◆ **TEXT BLOCK**:
[Begin]

First I thought it's log-structured so it automatically performs write
wear-leveling. But F2FS is intended to be used on top of FTL? So the FTL
already handles that, and also it appears F2FS is a hybrid between append-only
and write in-place.

Who will choose "various parameters" and select "allocation and cleaning
algorithms" appropriate for the device? I wouldn't know what to parameter
values to use.

> +Index Structure
> +---------------
> +
> +The key data structure to manage the data locations is a "node". As similar as
> +traditional file structures, F2FS has three types of node: inode, direct node,
> +indirect node. F2FS assigns 4KB to an inode block where contains 929 data block
> +indices, two direct node pointers, two indirect node pointers, and one double
> +indirect node pointer as described below. One direct node block contains 1018
> +data blocks, and one indirect node block contains also 1018 node blocks. Thus,
> +One inode block (i.e., a file) covers:
> + 4KB * (929 + 2 * 1018 + 2 * 1018 * 1018 + 1018 * 1018 * 1018) := 3.94TB.

[End]

◆ **LIST OF TASKS**:
A. Transcribe the part of the F2FS discussion that opens with the words containing "Who will choose" and closes with "values to use.".
B. According to the F2FS discussion, why can one inode block cover about 3.94TB? Explain in one to three sentences.
The material that comes next has no connection to the F2FS discussion above.

◆ **GIVEN RECORDS**:
[Begin]

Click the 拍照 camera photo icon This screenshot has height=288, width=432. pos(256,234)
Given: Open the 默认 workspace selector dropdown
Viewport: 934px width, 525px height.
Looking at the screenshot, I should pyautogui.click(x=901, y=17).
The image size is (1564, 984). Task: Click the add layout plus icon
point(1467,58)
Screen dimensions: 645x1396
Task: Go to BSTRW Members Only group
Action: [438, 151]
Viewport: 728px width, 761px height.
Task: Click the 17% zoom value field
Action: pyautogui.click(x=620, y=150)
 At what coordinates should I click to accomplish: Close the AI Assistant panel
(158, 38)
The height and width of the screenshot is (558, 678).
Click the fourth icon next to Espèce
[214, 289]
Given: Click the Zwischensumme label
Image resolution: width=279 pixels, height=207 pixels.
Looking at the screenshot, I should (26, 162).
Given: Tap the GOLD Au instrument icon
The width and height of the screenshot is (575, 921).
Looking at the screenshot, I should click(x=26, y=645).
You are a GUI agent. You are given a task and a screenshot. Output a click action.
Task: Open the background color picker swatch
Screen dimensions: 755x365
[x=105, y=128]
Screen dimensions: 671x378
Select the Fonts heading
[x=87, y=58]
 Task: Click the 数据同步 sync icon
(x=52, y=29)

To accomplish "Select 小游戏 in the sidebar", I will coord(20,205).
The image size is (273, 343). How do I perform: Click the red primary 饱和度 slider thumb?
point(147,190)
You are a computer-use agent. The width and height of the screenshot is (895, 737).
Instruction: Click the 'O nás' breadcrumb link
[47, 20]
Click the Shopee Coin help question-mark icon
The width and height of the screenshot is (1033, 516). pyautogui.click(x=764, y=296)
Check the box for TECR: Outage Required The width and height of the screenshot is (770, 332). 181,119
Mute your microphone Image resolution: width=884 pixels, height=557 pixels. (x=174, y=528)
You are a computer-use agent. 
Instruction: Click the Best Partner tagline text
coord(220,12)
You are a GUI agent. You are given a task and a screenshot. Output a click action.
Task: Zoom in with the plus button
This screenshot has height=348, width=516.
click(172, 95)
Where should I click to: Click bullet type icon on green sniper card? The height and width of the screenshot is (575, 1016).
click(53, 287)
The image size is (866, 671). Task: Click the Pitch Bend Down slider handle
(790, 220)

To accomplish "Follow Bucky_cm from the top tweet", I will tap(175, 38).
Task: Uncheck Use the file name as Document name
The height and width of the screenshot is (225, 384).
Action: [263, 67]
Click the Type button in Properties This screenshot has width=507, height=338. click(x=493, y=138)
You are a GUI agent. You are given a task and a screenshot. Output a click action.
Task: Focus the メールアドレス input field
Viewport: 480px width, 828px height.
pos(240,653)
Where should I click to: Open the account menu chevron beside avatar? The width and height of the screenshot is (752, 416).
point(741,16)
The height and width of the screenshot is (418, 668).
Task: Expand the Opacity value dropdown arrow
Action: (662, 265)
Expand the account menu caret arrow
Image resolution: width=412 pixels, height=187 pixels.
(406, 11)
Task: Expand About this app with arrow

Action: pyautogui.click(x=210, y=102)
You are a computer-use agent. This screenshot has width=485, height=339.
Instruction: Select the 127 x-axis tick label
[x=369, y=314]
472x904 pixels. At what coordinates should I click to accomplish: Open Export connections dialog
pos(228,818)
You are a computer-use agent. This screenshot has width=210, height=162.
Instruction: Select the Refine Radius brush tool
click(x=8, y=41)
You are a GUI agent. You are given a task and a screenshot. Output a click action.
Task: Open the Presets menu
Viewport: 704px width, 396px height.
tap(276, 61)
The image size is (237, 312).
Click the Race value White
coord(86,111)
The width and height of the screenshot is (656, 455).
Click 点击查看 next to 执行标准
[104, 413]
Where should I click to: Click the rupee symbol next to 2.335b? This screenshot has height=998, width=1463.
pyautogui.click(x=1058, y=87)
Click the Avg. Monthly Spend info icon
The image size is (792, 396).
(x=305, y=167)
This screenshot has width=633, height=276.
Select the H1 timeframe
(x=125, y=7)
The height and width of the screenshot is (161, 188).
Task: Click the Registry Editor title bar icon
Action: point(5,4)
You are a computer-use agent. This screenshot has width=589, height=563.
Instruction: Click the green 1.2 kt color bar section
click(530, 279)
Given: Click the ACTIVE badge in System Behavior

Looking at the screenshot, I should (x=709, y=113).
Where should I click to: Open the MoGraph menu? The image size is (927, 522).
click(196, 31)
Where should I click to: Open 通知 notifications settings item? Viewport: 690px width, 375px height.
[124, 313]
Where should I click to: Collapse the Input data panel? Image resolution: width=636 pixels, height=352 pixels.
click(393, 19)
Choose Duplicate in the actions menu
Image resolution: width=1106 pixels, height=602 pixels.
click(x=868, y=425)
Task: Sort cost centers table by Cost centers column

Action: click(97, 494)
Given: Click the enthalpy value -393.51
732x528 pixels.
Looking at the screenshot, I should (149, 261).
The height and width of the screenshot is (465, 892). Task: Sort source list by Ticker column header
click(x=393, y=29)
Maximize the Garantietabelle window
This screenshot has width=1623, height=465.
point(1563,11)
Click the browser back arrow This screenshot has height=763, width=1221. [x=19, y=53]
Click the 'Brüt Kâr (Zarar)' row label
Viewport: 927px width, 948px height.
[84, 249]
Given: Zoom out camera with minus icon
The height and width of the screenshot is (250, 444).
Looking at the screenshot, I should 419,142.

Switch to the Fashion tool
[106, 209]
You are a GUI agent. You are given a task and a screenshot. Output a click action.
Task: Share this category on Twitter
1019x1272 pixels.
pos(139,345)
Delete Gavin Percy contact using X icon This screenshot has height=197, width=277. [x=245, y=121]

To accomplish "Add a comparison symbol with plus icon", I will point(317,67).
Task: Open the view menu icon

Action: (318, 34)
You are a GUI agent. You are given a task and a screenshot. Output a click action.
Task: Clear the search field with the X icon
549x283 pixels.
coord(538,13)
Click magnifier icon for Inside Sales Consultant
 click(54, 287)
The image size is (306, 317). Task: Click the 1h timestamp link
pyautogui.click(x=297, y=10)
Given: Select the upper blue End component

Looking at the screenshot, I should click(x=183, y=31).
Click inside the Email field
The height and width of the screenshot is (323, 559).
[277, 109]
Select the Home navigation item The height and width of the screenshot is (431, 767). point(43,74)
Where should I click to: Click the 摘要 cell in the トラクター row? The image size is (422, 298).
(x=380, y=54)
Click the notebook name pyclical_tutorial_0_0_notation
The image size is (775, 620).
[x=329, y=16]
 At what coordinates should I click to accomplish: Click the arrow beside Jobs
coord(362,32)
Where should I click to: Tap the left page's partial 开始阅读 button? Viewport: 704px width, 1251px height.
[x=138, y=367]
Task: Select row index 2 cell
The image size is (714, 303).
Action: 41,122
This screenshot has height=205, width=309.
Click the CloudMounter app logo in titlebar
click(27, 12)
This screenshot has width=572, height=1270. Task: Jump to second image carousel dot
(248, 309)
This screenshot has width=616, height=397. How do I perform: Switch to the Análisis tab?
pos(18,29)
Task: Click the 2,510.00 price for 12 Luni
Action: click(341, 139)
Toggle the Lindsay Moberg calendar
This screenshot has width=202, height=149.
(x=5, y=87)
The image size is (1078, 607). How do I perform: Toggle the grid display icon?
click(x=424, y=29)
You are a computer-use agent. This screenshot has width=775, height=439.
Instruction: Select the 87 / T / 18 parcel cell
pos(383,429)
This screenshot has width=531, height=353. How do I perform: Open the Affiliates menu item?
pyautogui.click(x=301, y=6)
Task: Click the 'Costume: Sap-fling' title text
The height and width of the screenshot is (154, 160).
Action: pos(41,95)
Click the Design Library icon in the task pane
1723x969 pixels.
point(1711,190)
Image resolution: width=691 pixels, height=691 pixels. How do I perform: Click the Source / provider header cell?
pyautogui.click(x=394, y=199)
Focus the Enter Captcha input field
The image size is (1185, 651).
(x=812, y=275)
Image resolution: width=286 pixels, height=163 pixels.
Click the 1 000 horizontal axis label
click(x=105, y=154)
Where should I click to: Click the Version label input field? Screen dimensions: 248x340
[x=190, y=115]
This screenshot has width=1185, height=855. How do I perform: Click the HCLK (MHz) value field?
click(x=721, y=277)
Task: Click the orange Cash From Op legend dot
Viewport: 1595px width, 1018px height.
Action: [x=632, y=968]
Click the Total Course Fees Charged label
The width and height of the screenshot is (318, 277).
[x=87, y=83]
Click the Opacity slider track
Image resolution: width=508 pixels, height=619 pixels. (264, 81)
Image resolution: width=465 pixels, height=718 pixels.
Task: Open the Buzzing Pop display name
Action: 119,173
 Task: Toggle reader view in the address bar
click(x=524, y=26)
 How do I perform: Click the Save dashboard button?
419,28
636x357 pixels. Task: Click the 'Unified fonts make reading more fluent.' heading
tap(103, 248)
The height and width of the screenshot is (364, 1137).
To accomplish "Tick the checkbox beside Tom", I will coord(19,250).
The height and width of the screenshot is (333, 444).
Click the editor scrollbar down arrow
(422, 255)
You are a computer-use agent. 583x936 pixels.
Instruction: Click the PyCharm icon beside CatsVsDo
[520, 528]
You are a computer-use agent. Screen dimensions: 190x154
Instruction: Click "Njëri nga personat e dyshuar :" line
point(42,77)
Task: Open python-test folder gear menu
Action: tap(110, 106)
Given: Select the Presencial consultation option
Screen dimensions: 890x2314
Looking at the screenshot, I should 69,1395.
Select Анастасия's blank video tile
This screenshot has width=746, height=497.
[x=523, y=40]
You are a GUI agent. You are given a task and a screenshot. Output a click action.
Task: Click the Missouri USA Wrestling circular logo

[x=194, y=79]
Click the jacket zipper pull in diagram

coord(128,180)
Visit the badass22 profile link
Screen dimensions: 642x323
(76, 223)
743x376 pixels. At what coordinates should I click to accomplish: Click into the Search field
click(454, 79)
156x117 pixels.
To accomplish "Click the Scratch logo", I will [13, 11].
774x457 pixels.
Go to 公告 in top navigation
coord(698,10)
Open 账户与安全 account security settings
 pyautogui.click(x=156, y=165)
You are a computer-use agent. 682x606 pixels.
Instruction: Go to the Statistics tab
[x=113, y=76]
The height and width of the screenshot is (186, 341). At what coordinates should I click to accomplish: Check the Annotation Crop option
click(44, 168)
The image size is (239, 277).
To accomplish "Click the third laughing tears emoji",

[End]

◆ **RESPONSES PER TASK**:
A.
Who will choose "various parameters" and select "allocation and cleaning
algorithms" appropriate for the device? I wouldn't know what to parameter
values to use.

B. A 4KB inode block holds 929 data block indices, two direct node pointers, two indirect node pointers, and one double indirect node pointer. Each direct node block holds 1018 data blocks, and each indirect node block holds 1018 node blocks. So the reach is 4KB × (929 + 2 × 1018 + 2 × 1018 × 1018 + 1018 × 1018 × 1018), which comes to 3.94TB.